The geographic ranges of species are fundamental units of biogeography, combining to form present-day spatial patterns in diversity on a vast range of scales. Reconstructing the geographic ranges of species from fossils allows us to study how the ranges of species may have expanded, contracted, and shifted through time in response to a wide variety of global change events. Not only do these approaches (‘paleo-range reconstruction’) thus offer a way to examine the deep time processes that have sculpted present-day patterns in biogeography, but also – by examining to what extent past mass extinction events have preferentially selected against small- or large-ranged species – may offer us a way to predict which species may be most vulnerable in the ongoing biodiversity crisis (the ‘6th mass extinction’). Despite this, the distribution of fossils and fossil-bearing sediments changes significantly through time, and so the extent to which fossils can be used to re-create the geographic ranges of species is unknown. This study takes the present-day distributions of mammal species across the United States, and performs a suite of experiments that simulate both fossil records and the shifting distribution of fossiliferous sediments, to test whether the distribution of range sizes can be reliably preserved in fossils. The results show for the first time that the distributions of paleogeographic range sizes can be reconstructed with surprisingly high fidelity in fossils, even when the sediments that host these fossils are extremely scarce. This in turn suggests that the fossil record preserves an invaluable archive of species distributions in deep time, and that by identifying patterns of range-selectivity across past extinction events, paleontologists may be able to help predict which species are most at-risk as global ecosystems continue to deteriorate.
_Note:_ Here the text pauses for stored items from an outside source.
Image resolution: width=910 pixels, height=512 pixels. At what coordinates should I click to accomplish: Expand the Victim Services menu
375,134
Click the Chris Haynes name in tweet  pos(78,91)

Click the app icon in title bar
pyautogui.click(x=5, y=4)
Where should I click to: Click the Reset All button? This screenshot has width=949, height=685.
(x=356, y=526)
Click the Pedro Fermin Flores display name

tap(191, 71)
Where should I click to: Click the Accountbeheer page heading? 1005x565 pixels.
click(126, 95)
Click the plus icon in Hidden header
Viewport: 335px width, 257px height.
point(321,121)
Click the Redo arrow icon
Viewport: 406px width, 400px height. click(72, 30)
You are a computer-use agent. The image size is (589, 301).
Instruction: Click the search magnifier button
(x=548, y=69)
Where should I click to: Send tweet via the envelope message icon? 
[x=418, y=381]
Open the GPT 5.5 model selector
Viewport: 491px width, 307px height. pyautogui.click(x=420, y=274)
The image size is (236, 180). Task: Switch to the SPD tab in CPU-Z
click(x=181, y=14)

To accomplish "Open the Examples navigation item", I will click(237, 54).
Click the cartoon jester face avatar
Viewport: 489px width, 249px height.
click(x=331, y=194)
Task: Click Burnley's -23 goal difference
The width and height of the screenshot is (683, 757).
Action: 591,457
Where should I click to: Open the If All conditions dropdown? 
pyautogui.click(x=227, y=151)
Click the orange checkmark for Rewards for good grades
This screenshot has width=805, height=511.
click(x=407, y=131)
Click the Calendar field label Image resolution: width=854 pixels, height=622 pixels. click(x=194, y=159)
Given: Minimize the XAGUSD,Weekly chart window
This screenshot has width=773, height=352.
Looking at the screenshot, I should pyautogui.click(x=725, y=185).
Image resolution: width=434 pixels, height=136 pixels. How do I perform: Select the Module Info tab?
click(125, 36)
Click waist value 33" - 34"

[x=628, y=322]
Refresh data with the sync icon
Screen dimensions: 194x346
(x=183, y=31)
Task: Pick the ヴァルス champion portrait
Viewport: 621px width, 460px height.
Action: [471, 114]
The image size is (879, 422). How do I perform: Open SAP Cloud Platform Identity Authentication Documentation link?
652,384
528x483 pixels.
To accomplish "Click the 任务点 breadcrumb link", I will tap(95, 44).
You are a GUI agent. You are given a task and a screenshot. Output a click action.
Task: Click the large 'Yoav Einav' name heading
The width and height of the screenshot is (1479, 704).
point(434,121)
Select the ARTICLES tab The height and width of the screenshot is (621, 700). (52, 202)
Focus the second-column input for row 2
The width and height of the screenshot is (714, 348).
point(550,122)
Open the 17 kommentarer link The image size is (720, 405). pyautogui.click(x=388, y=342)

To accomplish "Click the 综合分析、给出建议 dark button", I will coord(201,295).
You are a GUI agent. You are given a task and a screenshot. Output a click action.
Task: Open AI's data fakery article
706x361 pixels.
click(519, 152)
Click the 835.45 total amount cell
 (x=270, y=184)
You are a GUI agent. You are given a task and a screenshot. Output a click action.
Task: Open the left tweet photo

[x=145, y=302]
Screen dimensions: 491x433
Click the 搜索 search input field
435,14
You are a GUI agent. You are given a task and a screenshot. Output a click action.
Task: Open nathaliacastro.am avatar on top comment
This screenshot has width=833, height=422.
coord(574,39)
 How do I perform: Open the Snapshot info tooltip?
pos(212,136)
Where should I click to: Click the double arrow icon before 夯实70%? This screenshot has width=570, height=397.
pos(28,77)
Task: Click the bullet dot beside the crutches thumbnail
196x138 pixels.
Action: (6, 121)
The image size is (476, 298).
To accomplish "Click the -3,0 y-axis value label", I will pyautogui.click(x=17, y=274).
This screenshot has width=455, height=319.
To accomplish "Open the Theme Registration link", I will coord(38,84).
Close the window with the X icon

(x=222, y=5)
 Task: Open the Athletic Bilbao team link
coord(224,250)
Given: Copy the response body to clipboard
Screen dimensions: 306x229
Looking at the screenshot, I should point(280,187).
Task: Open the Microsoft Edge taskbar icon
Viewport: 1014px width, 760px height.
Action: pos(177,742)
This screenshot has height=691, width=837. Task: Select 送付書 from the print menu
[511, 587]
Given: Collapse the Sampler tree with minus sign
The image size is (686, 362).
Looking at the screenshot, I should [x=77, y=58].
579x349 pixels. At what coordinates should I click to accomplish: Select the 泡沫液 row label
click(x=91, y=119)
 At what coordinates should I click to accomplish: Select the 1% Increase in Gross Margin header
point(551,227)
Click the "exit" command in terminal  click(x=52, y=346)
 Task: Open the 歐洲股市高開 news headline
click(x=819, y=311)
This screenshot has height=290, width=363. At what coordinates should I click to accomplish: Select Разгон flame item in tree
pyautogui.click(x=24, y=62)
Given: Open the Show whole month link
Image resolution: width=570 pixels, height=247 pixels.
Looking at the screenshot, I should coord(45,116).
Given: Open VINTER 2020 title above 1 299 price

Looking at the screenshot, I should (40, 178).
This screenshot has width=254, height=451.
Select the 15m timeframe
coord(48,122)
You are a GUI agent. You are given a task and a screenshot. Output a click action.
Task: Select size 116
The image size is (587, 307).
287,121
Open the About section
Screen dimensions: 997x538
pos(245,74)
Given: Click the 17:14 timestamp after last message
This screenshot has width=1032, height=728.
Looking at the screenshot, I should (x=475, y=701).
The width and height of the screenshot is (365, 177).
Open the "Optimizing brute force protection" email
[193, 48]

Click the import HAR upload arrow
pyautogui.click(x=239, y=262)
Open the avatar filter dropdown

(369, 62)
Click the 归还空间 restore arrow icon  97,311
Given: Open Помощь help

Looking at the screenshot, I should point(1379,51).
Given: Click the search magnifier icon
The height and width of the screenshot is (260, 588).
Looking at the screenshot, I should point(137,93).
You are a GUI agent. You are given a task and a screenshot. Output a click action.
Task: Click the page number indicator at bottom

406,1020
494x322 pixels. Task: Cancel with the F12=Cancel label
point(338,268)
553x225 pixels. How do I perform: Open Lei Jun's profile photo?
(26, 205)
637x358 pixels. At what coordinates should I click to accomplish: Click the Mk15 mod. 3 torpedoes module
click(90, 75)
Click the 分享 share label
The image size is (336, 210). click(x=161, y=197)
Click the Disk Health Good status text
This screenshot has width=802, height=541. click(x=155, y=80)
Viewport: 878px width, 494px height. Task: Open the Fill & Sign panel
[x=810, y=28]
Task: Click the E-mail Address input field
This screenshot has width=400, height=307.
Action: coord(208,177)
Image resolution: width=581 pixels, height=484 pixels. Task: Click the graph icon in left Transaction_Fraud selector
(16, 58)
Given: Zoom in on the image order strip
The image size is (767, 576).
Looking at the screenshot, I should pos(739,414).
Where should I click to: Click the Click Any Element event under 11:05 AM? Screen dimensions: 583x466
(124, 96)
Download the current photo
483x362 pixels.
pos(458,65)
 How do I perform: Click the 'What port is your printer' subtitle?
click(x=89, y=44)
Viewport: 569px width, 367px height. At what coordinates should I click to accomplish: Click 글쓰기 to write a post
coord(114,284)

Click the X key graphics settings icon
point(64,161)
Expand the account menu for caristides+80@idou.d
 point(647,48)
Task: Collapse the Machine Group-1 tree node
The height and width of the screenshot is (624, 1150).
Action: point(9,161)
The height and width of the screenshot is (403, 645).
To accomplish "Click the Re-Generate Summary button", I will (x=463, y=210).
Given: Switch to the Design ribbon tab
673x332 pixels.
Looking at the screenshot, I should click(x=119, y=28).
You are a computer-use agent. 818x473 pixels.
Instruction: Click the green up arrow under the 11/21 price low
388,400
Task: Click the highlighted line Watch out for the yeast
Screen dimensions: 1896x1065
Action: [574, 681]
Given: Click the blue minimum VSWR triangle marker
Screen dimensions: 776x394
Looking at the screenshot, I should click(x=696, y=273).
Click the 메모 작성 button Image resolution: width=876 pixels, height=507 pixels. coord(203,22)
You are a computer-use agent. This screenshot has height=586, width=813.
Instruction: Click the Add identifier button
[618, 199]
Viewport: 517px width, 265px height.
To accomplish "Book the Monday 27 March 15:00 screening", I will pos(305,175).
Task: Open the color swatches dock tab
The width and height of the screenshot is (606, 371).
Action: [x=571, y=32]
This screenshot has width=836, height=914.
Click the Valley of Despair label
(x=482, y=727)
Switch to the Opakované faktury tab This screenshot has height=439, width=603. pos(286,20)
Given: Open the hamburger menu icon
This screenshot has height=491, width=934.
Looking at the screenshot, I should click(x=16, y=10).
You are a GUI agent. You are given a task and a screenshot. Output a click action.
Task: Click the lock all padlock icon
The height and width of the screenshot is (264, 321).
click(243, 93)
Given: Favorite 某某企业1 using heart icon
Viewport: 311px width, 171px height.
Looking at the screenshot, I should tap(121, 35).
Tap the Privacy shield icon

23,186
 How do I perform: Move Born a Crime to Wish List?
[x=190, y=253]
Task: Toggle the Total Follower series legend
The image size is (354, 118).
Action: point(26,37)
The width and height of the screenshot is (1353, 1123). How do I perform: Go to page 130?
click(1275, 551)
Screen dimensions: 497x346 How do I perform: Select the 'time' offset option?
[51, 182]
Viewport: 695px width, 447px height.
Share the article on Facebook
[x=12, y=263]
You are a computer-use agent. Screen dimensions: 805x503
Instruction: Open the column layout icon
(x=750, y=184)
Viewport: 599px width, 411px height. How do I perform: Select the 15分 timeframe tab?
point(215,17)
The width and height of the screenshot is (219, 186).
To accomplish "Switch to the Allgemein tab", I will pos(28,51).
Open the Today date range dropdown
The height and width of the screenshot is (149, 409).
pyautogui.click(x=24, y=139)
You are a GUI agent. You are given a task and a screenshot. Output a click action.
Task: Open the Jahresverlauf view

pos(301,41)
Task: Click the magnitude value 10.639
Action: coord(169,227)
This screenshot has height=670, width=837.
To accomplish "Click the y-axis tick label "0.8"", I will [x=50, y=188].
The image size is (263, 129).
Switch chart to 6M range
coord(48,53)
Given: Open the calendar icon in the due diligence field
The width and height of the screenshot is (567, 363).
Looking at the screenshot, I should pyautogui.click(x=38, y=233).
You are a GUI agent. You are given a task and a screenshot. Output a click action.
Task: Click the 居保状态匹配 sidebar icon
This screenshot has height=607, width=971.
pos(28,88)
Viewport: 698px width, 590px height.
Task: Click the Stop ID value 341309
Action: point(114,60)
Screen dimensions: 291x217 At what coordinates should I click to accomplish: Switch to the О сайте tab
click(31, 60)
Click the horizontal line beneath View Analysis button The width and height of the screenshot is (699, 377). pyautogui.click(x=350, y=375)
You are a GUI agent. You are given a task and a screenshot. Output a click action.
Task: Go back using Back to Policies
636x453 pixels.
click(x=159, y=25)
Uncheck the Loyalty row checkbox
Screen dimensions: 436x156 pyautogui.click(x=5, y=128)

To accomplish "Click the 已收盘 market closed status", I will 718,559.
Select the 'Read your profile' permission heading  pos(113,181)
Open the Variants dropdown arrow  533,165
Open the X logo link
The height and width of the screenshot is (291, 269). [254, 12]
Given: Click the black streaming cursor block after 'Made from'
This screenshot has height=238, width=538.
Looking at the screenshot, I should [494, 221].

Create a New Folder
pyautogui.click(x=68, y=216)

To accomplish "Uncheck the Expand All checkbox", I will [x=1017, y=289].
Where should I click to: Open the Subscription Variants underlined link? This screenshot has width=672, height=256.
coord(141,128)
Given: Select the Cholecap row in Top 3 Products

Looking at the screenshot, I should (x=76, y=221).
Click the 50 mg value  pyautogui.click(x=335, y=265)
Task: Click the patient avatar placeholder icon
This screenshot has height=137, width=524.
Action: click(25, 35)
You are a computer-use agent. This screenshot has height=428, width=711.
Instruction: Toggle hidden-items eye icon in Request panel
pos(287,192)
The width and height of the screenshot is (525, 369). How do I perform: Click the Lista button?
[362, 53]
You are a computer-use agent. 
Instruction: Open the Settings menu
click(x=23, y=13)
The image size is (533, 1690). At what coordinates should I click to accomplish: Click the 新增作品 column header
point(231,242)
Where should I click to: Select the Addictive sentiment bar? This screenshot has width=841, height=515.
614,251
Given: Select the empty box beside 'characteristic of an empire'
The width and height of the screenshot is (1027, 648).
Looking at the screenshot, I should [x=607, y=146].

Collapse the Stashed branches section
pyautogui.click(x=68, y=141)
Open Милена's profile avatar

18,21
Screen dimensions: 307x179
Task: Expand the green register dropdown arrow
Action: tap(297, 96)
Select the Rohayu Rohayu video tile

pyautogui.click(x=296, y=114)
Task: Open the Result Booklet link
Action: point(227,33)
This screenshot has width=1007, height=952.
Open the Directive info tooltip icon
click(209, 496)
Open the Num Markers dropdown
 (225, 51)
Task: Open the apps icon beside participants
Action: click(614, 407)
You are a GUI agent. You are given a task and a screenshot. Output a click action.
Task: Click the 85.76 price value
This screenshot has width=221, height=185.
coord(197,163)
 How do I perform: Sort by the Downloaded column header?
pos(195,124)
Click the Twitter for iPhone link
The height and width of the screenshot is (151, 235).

Reconstructing geographic range sizes from fossil data is a crucial tool in paleoecology, shedding light on macroecological and macroevolutionary processes. Studies examining links between range size and extinction risk may also offer a predictive tool for identifying species most vulnerable in the ‘6th mass extinction’. However, the extent to which paleogeographic ranges can be recorded reliably in the fossil record is unknown. We perform simulation-based extinction experiments to examine: 1) the fidelity of paleogeographic range size preservation in deep time, 2) the relative performance of different methods for reconstructing range size, and 3) the reliability of detecting patterns of extinction ‘selectivity’ on range size. Our results suggest both that relative paleogeographic range size can be consistently reconstructed, and that selectivity patterns on range size can be preserved under many extinction intensities, even when sedimentary rocks are scarce. By identifying patterns of selectivity across Earth history, paleontologists can thus augment neontological work that aims to predict and prevent extinctions of living species. Lastly, we find that introducing ‘false extinctions’ in the fossil record can produce spurious range-selectivity signals; errors in the temporal ranges of species may pose a larger barrier to reconstructing range size-extinction risk signals than the spatial distribution of fossiliferous sediments.